Small mammals and hares

Survey Protocols

Protocols for the small mammals and hares surveys have been the same since 1990. Partners at each location have the flexibility to alter methods to suit local circumstances, but the recommended procedures should be considered. These protocols have been approved by the GNWT Wildlife Care Committee for use within the NWT. Approval reviews and annual filing documents are available upon request.

Museum Special Snap Trapping

Museum Special Snap Trapping are the recommended method for the NWT. Send all specimens to either the coordinator for the survey or to an accredited museum to confirm species identification and for permanent storage for future studies. The recommended long-term repository for NWT specimens is the University of Alaska Museum of the North.

Live trapping

Live Trapping is the accepted method for the NWT.  It is recommended only if the location personnel are very familiar with species identification and protocols for handling wildlife and are prepared to invest the extra time required for this method. Location coordinators can use any live traps deemed adequate for the species expected at the site (e.g., Longworth or Sherman traps). Please communicate with the Survey coordinator for more details on recommended traps. This method may not be appropriate for lemmings or tundra locations. The Nest Survey protocol (Lemming Sign Surveys) is an alternative non-destructive protocol.

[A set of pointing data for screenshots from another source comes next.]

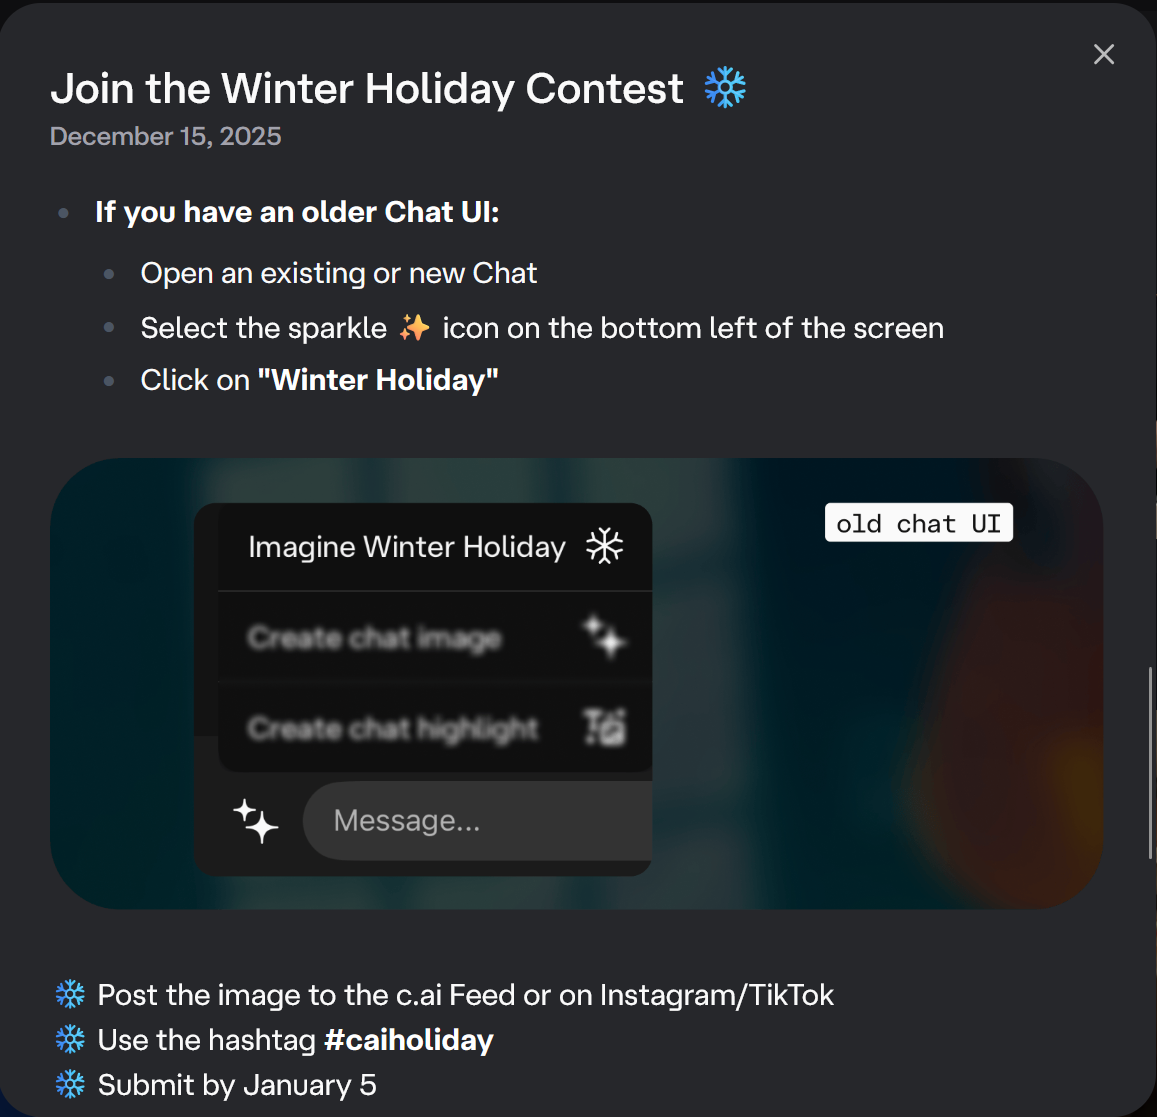
Task: Click the snowflake bullet before Use the hashtag
Action: 70,1040
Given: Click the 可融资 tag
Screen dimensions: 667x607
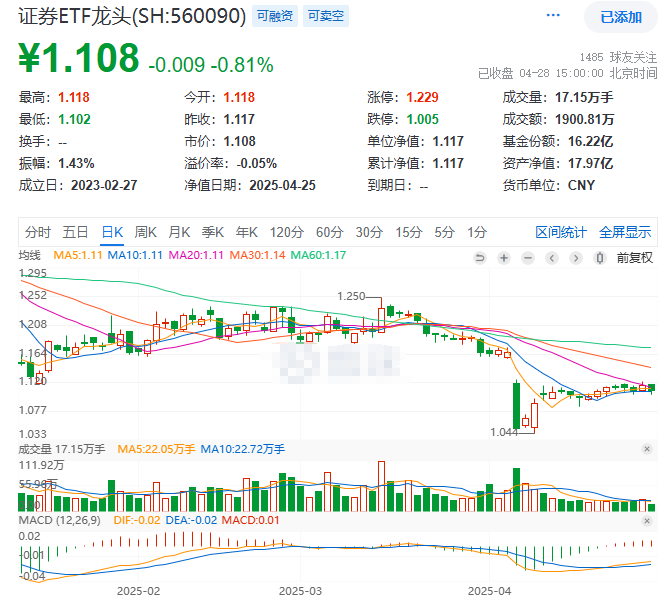Looking at the screenshot, I should click(x=273, y=17).
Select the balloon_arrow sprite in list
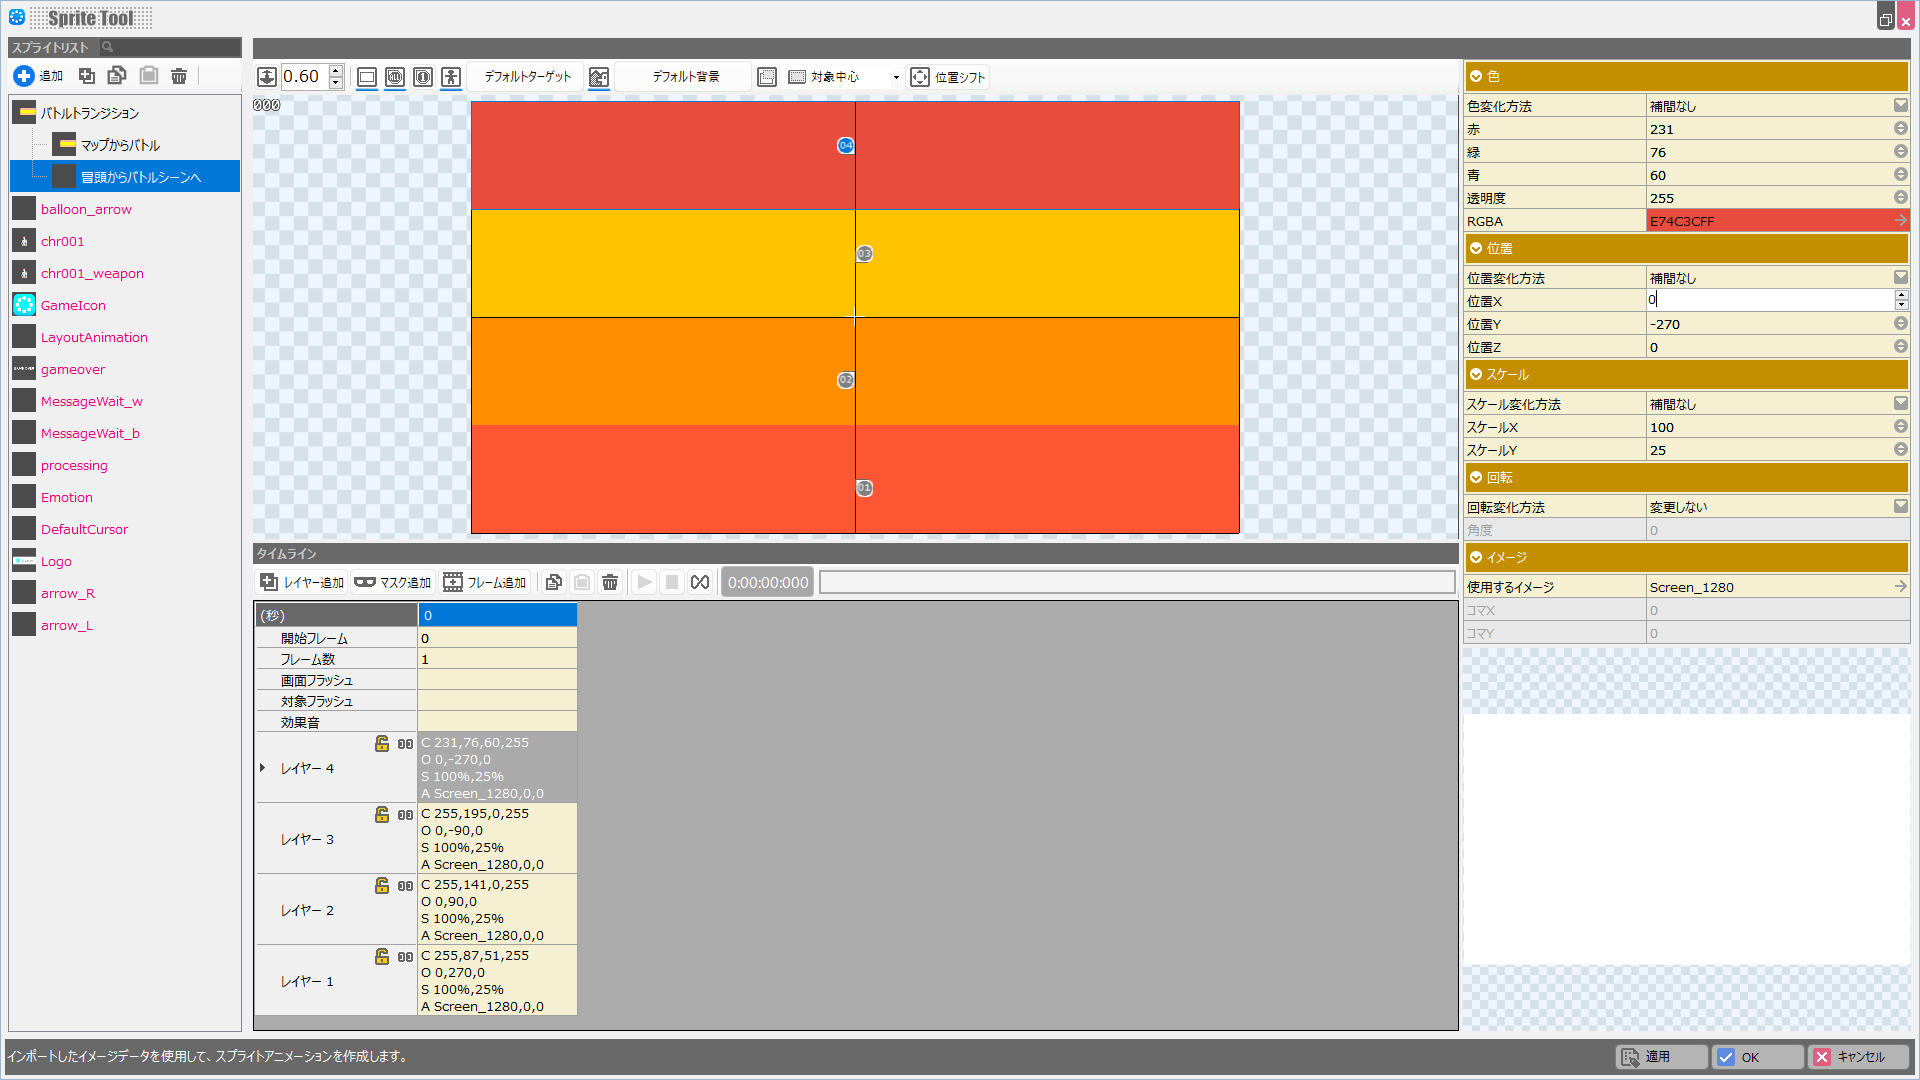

Small Mammal data are reported as capture indices, defined by number of trapped individuals per 100 trap-nights, corrected based on Beauvais G. P. & Buskirk, S. 1999. Modifying estimates of sampling effort to account for sprung traps. Wildl. Soc. Bull. 27:  39-43, except where noted in site description. Capture indices during this survey are used as an indicator of abundance in a specific area (i.e., density).

Hare Pellet Count

The hare pellet count is the only recommended method for hare surveys in the NWT. Hare abundance is measured as number of snowshoe hares per hectare, corrected according to Krebs, C.J., Boonstra, R., Nams, V. O’Donoghue, M., Hodges, K.E., Boutin S. 2001. Estimating snowshoe hare population density from pellet plots: a further evaluation. Can. J. Zool. 79:1-4. A modification of this protocol is being developed for monitoring annual variations in abundance of Arctic hares. Also see Murray, D, Ellsworth, E, Zack, A. 2005. Assessment of potential bias with snowshoe hare pellet-plot counts. J. of Wildl. Manage. 69: 385-395.

GNWT Identification Booklet

The GNWT Small Mammal Identification is shared for convenience only. We do not make any guaranty of accuracy or usefulness. Some small mammal species are very hard to identify in the field. For example, southern and northern red-back voles may only be positively identified in the lab. We encourage all location coordinators to store specimens in a recognized museum and to share information on species distribution and identification with the survey coordinator who will share it with all other coordinators.